A ação sempre terá êxito, porquanto, pelo menos, haverá pronunciamento
jurisdicional sobre a ausência de requisitos legais para que o processo
prossiga. Se condições da ação são esses requisitos, para que o mérito da lide
seja apreciado (para que o processo vá adiante, até seus ulteriores termos), o
que seria, então, o espaço de tempo que medeia a propositura da ação e o
despacho saneador ou extinção liminar do processo? Nada? Zona cinzenta? Não
houve acionamento do aparelho jurisdicional estatal? O juiz não aplicou o
direito objetivo? Que espécie de atividade o juiz realizou? Não houve
jurisdição? Não houve processo? Então fica combinado: vamos fazer de conta que
nada aconteceu e fenômenos induvidosamente jurídicos ficarão sem explicação. "Pare
o mundo que eu quero descer...", diria um poeta baiano. Podemos falar,
portanto, em possibilidade de não existir direito de ação? Diante de nosso
ordenamento, que consagra o acesso à justiça em sede constitucional; que acolhe
a teoria abstracionista, desvinculando o direito de ação do direito material;
que veda, em regra, a instauração de processo de ofício, entre outras
considerações que vimos fazendo, em nosso sentir, é conclusão a que jamais
podemos chegar. Trata-se de fato inegável, portanto, que, quando haja extinção
do processo sem julgamento do mérito, haverá exercício do direito de ação assim
como jurisdição, pois se aplica o direito ao caso concreto, ainda que para
dizer que o autor não preencheu determinadas condições ou requisitos impostos
pela lei processual (também direito) para que o processo prossiga regularmente.

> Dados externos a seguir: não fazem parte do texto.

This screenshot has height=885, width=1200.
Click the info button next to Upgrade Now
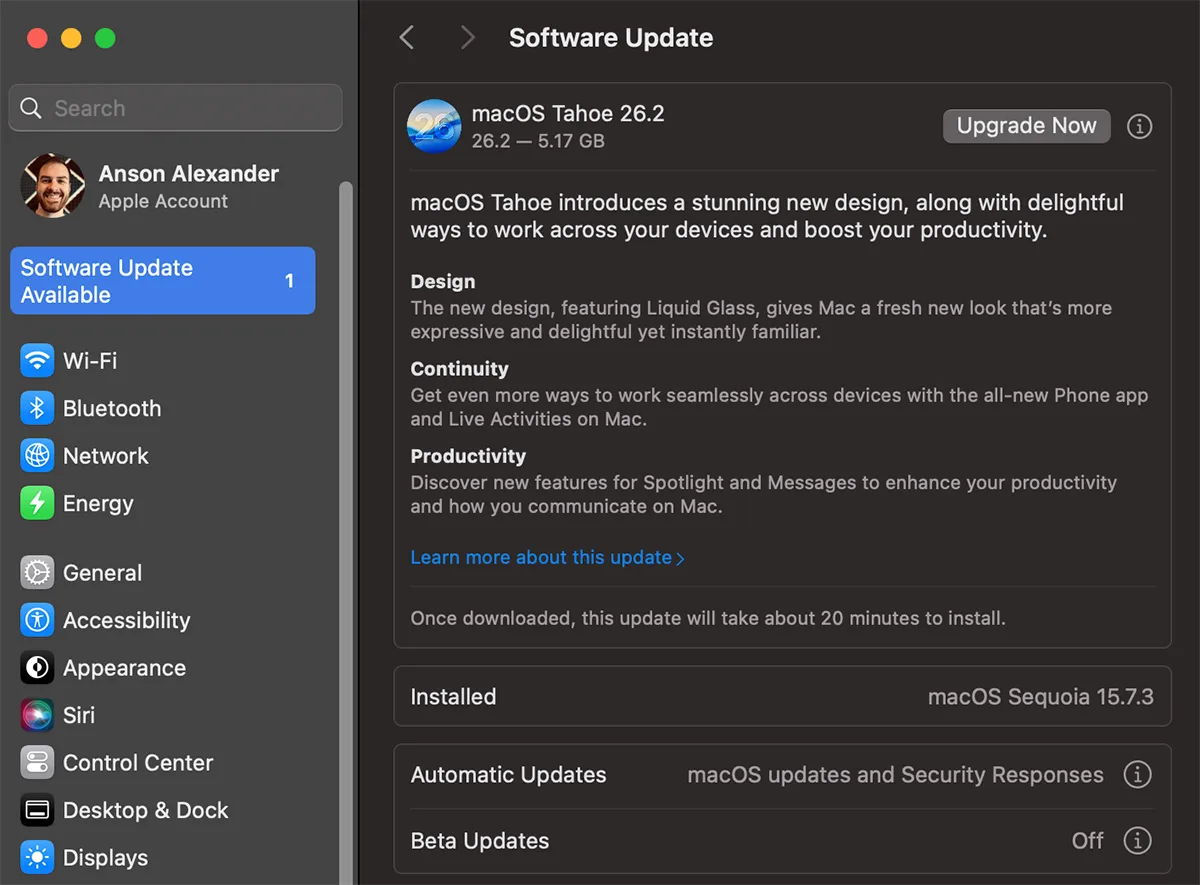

O dizer-se abstrato e autônomo o direito de ação já elimina qualquer
possibilidade de falarmos em êxito ou fracasso da ação, pois se o processo, p.
ex., for extinto por vício de forma, terá havido ação; se o processo tiver sido
extinto por ausência de uma das condições da ação, também terá havido ação,
pois o Estado, obrigado a manifestar-se sobre a pretensão deduzida, que também
possui caráter processual, cumpriu o seu ofício, aplicando o direito objetivo
(direito processual, que seja) ao caso concreto. Com razão, ainda, Theodoro Jr.
quando pontua o equívoco das expressões "ação procedente" e
"ação improcedente", mesmo para os adeptos da teoria do eminente
mestre de Pávia, pois: a) procedência e improcedência são termos atinentes ao pedido
(um dos elementos da causa); b) uma vez admitida a ação, segundo a teoria
dominante, quando presentes as suas condições, não mais se questionaria da sua
procedência, pois direito à prestação jurisdicional não se confunde com a
existência do direito material, como queriam fazer crer os concretistas; c)
como já fizemos crer, não há, simplesmente, que se falar em procedência ou não
da ação, pois em qualquer caso o Estado haverá de pronunciar-se sobre a
demanda, ou seja, sempre a ação terá procedência.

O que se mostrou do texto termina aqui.